The automobile, that symbol of American independence, offers many of the conveniences and efficiencies we enjoy. And yet its excessive in so many ways as well, for ourselves and for the environment. In the down economy, Americans scrapped 14 million cars and only purchased 10 million, according to a new study by the Earth Policy Institute, leading to a 2% decline in the country’s auto fleet. That’s the first decline since World War 2.
Much of this is due to people taking advantage of the federal “Cash for Clunkers” program, and generally unburdening themselves of the financial weight that comes with owning a car. But the EPI says there’s also evidence that, particularly amongst younger consumers, people want to skip the car to help reduce emissions. It’s possible that by 2020, the institute says, we could own 10% less than the current fleet.
This trend is of particular interest to supermarkets, where store size and metrics are a reflection of how much their customers can carry. With fewer cars, retailers could build smaller parking lots, set up bus stops, and rearrange their store layout to accommodate more grab-and-go offerings.

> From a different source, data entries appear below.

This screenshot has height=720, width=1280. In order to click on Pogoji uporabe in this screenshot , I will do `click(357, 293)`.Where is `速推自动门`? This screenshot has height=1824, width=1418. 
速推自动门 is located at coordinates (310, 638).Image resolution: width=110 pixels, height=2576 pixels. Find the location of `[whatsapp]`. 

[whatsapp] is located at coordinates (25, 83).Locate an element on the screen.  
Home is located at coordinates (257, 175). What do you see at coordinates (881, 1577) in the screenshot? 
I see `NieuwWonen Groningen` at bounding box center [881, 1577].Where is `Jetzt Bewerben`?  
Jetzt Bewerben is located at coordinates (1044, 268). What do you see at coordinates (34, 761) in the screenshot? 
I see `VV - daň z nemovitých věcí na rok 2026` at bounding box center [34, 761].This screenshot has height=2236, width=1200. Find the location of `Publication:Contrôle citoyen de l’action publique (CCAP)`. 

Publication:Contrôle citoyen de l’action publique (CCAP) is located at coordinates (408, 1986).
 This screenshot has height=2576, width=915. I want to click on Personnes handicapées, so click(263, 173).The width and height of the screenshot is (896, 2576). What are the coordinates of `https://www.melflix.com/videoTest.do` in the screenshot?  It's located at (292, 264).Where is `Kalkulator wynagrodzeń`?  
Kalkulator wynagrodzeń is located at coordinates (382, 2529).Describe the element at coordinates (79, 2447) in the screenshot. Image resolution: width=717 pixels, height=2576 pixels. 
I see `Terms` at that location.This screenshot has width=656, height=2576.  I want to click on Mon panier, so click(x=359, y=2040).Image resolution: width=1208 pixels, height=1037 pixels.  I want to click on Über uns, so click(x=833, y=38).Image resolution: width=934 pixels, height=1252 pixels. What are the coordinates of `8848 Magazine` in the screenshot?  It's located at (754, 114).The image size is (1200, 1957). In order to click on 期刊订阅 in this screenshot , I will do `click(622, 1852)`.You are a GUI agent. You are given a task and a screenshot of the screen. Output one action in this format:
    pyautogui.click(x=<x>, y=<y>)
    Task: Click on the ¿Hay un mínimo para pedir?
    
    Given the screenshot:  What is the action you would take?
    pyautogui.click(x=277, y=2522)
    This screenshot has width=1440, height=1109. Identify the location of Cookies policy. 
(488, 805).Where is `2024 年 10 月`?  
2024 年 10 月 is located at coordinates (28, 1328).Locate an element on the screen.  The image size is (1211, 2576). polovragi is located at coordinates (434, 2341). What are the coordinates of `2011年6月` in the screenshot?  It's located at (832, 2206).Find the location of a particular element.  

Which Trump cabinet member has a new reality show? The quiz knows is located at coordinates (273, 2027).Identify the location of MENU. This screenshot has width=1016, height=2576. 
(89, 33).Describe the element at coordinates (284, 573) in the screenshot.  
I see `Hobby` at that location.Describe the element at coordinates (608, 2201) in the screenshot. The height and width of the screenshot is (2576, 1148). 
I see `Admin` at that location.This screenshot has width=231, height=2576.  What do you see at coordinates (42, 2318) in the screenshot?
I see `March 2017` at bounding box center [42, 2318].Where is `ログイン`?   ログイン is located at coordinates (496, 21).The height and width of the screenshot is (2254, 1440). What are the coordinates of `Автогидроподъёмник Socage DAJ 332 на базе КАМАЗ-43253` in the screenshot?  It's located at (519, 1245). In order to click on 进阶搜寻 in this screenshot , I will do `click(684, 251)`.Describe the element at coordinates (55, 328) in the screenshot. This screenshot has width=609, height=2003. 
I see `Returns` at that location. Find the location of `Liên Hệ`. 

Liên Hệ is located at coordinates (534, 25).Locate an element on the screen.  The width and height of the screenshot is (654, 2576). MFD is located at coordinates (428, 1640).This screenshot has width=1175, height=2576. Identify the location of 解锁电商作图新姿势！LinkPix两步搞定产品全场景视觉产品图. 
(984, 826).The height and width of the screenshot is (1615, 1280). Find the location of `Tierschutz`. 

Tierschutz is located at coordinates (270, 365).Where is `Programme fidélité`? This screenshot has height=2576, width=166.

It’s also a great promotional opportunity, as a couple of retailers have already proven. Earlier this week, Supervalu banner Farm Fresh announced a partnership that will reward customers who green their commute by carpooling, biking, using mass transit or telecommuting. Participants who enroll with NuRide, the partner organization, will receive a $5 off coupon for every $50 they spend at Farm Fresh, and will be enrolled to win a weekly prize of $100 worth of groceries. HEB also joined a similar program through NuRide earlier this year, which enlisted several retailers in a “Commuter Challenge” aimed at eliminating 15 million collective miles from people’s daily trips.